══ Dokumenttext ══

Die sogenannten Sucht“ oder „Suchteh“-Einbände  (mit scharfem „s“)  zählten zu den schönsten Bucheinbänden aus Leder. Es handelte sich um meist verkupferte, manchmal vergoldete Einbände mit sehr feinen reliefartigen Verzierungen, die durch Einbrennen erzielt wurden.  Die  Einbände  wurden mit Eingravierungen und Reliefen in der Mitte verziert und mit einer Umrandung und Schriftzügen versehen.

Besonders meisterhaft waren die Suchteh-Bucheinbände aus Täbris und Hirat gestaltet.  Beliebte Motive zur Verzierung waren Landschaften, naturgetreu nachgebildete Tiere und Vögel oder auch Fabelwesen.

Eine weitere Art von Ledereinband war das „Dscheld-e Zarbi“. Dabei wurden auf Metallstempeln mit Klischees versehen und diese Punzen auf dem Lederumschlag an der gewünschten Stelle aufgesetzt. Das  Muster und die Ornamente wurden durch Klopfen auf den Punzen auf die Lederoberfläche übertragen und eingraviert. Die Teile zwischen den eingravierten Linien blieben dabei  in der Farbe des Leders erhalten.  Bei manchen Zarbi-, Sucht- oder auch einfachen Bucheinbänden waren zusätzliche Umschlagränder üblich, die passend zu der Gesamtverzierung ebenso dekorativ gestaltet wurden. Diese Bucheinbände nannten sich Dschelde-Luladar.

═══
══ Extrahierte Einträge ══

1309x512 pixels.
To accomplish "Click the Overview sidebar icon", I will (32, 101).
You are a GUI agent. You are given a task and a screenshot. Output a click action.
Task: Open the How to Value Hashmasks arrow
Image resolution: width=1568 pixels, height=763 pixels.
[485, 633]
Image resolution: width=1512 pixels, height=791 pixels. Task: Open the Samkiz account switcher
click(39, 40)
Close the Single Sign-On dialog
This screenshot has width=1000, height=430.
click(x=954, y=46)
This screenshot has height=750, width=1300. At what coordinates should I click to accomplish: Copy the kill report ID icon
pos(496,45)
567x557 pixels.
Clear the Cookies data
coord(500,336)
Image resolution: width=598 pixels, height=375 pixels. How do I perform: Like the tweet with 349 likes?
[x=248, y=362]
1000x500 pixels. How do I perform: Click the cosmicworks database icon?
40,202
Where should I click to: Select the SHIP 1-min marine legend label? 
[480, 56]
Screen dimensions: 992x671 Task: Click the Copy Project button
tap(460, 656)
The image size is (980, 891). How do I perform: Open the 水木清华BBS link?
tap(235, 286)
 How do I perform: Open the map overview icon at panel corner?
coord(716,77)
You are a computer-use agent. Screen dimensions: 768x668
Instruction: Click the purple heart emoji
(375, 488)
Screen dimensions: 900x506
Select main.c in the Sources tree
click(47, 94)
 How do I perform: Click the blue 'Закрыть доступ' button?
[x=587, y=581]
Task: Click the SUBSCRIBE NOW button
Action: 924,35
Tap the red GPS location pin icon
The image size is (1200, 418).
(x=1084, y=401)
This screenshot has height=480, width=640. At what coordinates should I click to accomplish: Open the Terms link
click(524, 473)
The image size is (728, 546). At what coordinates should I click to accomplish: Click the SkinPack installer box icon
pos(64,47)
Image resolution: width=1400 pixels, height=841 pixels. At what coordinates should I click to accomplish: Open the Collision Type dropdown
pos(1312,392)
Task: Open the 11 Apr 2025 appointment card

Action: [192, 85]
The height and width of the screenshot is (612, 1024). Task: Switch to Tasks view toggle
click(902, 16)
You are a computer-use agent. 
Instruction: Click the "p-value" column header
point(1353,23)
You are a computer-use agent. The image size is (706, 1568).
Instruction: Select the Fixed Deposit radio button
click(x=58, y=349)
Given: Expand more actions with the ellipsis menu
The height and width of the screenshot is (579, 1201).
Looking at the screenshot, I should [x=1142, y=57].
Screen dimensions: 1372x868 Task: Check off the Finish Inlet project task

═══

» Aufgabe
Entscheide für jede Aussage, ob sie mit dem Text über Ledereinbände übereinstimmt, und belege dein Ja oder Nein mit einem wörtlichen Zitat der entscheidenden Worte.
(a) Die Suchteh-Bucheinbände aus Täbris und Hirat waren besonders meisterhaft gestaltet.
(b) Beim Dscheld-e Zarbi wurden die Teile zwischen den eingravierten Linien eingefärbt.
(c) Bucheinbände mit zusätzlichen, dekorativ gestalteten Umschlagrändern hießen Dschelde-Luladar.

» Gelöste Aufgabe
(a) Ja: „Besonders meisterhaft waren die Suchteh-Bucheinbände aus Täbris und Hirat gestaltet.“
(b) Nein: „in der Farbe des Leders erhalten“
(c) Ja: „Diese Bucheinbände nannten sich Dschelde-Luladar.“